• [Required work] Pull every line containing the word "computer" out of the material below.

### Data section ###

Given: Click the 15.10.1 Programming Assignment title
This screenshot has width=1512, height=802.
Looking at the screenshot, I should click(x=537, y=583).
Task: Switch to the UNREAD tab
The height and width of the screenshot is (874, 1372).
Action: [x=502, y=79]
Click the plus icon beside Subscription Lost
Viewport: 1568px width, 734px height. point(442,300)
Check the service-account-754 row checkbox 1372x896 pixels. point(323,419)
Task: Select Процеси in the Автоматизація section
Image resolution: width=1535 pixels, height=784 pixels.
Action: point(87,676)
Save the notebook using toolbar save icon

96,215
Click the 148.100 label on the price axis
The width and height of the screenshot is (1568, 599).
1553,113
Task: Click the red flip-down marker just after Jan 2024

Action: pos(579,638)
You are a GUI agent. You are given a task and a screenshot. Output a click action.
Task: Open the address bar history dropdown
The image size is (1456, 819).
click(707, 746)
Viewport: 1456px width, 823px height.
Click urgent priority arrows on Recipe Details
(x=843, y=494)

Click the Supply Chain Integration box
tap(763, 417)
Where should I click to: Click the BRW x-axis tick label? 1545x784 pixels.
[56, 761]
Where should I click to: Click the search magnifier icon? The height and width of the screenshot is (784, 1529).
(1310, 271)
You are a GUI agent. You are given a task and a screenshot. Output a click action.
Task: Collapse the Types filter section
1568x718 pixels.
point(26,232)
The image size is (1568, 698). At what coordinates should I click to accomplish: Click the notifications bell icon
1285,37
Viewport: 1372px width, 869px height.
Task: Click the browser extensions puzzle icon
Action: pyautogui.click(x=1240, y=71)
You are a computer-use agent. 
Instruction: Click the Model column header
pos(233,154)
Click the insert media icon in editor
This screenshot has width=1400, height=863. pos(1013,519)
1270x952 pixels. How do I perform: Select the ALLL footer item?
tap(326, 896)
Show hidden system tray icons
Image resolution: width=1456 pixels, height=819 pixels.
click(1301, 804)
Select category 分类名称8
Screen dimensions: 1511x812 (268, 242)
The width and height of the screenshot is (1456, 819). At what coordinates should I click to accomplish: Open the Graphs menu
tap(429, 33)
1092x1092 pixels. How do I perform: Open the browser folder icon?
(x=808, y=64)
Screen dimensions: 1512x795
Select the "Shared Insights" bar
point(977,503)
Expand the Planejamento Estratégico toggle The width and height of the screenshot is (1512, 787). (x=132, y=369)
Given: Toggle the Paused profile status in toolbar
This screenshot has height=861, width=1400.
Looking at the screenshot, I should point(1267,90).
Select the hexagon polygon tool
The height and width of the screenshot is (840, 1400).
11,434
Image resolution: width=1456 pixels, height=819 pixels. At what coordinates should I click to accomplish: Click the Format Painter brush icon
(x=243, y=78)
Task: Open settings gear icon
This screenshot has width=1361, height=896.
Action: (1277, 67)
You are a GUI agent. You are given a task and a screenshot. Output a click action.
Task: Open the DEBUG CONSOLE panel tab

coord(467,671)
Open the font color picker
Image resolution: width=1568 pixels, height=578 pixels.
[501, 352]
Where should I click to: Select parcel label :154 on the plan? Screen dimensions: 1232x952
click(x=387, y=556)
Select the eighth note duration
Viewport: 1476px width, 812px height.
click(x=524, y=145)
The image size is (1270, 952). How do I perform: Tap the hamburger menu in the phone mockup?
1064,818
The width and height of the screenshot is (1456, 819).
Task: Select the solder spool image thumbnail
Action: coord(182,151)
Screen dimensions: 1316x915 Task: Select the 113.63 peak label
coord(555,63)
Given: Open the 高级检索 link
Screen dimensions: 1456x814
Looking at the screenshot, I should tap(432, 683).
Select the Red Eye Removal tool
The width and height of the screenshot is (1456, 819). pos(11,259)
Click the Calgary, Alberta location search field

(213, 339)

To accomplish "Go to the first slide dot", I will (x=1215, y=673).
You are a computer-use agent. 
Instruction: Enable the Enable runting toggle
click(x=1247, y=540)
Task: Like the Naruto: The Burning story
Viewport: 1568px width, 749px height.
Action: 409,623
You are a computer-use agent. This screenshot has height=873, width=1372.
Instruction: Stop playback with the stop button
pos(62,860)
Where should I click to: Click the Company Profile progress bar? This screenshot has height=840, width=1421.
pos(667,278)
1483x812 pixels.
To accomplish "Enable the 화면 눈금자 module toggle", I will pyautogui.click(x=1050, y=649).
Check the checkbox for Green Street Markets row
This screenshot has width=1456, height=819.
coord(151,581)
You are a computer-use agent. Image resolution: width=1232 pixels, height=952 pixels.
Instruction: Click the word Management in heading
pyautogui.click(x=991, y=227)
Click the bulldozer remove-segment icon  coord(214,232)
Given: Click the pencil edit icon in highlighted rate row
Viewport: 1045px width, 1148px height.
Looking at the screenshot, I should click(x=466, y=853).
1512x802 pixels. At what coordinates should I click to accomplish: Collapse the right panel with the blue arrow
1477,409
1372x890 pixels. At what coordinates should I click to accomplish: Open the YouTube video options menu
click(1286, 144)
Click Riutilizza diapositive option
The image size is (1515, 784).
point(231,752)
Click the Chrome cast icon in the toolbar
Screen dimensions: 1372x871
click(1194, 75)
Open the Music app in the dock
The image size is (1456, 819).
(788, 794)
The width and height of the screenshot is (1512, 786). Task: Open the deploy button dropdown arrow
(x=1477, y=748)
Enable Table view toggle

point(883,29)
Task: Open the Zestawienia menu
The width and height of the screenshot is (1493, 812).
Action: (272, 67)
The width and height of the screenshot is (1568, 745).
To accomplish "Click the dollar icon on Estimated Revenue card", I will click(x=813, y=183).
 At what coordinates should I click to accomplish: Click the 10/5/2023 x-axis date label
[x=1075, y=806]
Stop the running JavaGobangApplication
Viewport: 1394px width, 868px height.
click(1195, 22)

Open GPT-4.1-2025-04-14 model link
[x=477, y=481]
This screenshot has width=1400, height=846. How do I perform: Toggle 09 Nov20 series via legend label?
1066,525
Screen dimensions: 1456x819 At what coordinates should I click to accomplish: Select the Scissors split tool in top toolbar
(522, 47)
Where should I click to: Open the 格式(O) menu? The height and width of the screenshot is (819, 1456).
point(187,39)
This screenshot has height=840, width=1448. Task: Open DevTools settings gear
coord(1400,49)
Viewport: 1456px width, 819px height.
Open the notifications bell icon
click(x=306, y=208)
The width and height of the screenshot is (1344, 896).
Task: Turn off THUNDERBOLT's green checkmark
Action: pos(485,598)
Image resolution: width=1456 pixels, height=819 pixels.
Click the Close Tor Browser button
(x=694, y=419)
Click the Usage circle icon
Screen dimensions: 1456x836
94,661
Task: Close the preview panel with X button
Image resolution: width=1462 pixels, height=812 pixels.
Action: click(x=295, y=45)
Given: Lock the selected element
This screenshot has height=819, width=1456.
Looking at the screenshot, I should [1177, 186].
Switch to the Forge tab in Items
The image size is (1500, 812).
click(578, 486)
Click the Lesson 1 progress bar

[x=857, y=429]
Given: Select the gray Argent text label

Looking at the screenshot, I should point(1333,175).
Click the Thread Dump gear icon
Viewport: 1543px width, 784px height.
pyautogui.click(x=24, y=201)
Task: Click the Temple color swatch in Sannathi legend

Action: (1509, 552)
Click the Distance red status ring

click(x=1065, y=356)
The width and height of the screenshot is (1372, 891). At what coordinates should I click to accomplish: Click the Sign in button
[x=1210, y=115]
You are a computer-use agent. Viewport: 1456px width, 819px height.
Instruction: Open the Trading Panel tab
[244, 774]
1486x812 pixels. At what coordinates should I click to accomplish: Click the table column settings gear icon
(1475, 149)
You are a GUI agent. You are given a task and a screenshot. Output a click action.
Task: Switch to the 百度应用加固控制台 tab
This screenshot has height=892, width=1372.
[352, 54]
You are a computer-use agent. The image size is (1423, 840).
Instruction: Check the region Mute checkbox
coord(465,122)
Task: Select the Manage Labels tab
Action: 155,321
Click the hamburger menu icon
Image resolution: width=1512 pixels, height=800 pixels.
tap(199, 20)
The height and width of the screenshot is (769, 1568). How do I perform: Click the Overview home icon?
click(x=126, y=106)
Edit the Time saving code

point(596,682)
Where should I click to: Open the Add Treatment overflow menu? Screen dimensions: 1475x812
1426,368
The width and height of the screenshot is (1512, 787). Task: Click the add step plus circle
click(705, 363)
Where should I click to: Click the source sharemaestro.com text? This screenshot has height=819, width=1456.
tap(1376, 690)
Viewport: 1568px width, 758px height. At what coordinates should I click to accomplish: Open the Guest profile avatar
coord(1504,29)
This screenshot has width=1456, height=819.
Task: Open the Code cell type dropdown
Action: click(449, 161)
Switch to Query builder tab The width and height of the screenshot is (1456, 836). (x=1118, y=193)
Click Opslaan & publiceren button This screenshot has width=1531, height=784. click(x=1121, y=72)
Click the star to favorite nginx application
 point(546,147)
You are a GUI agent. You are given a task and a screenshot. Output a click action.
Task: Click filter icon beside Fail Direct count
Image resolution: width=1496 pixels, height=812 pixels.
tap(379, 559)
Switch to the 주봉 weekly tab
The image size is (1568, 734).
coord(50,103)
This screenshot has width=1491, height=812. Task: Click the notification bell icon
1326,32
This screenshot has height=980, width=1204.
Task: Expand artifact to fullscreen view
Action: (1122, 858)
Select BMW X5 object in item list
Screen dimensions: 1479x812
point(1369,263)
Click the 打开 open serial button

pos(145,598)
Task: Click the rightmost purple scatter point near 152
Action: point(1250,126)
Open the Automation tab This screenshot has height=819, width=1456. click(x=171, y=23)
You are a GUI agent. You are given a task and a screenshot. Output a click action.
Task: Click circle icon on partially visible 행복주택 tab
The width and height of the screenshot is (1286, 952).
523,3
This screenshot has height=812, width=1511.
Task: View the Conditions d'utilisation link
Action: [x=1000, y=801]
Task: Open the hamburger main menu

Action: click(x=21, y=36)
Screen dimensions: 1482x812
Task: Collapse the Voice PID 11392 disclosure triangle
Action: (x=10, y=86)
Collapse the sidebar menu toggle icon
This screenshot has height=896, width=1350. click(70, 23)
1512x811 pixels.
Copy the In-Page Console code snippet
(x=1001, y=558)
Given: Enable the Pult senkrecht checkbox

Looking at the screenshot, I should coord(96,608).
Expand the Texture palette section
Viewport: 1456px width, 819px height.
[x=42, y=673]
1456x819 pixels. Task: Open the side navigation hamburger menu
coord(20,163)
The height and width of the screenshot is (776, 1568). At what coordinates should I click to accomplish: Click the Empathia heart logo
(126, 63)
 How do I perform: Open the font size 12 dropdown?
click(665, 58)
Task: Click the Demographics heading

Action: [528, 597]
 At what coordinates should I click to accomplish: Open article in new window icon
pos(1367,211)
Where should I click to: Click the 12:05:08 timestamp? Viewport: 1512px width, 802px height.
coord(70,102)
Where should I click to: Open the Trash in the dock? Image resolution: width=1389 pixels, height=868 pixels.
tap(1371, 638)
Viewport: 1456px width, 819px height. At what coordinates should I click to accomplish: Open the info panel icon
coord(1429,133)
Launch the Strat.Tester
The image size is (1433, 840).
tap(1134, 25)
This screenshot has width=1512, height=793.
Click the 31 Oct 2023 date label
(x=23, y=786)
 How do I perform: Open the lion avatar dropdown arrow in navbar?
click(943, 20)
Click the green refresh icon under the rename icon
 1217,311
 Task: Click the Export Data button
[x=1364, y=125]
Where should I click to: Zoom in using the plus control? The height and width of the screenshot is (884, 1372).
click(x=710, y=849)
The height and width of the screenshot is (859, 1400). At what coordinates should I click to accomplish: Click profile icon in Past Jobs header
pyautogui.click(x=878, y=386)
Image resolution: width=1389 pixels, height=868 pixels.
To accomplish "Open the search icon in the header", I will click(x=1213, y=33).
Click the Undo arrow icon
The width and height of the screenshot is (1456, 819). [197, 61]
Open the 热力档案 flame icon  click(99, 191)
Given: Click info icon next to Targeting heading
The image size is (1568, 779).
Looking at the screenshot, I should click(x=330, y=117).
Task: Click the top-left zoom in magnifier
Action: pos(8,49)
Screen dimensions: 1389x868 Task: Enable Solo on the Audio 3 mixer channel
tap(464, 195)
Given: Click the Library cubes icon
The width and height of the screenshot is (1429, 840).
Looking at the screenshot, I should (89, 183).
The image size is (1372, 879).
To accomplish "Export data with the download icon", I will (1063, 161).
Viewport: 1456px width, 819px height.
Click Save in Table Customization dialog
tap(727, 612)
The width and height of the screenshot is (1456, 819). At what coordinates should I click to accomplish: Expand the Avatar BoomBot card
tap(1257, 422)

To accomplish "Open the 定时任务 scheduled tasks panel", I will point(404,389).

###

• [Problem solution]
You are a computer-use agent. 
You are a computer-use agent. 
You are a computer-use agent. This screenshot has height=873, width=1372.
You are a computer-use agent. Image resolution: width=1232 pixels, height=952 pixels.
You are a computer-use agent. Viewport: 1456px width, 819px height.
You are a computer-use agent. The image size is (1423, 840).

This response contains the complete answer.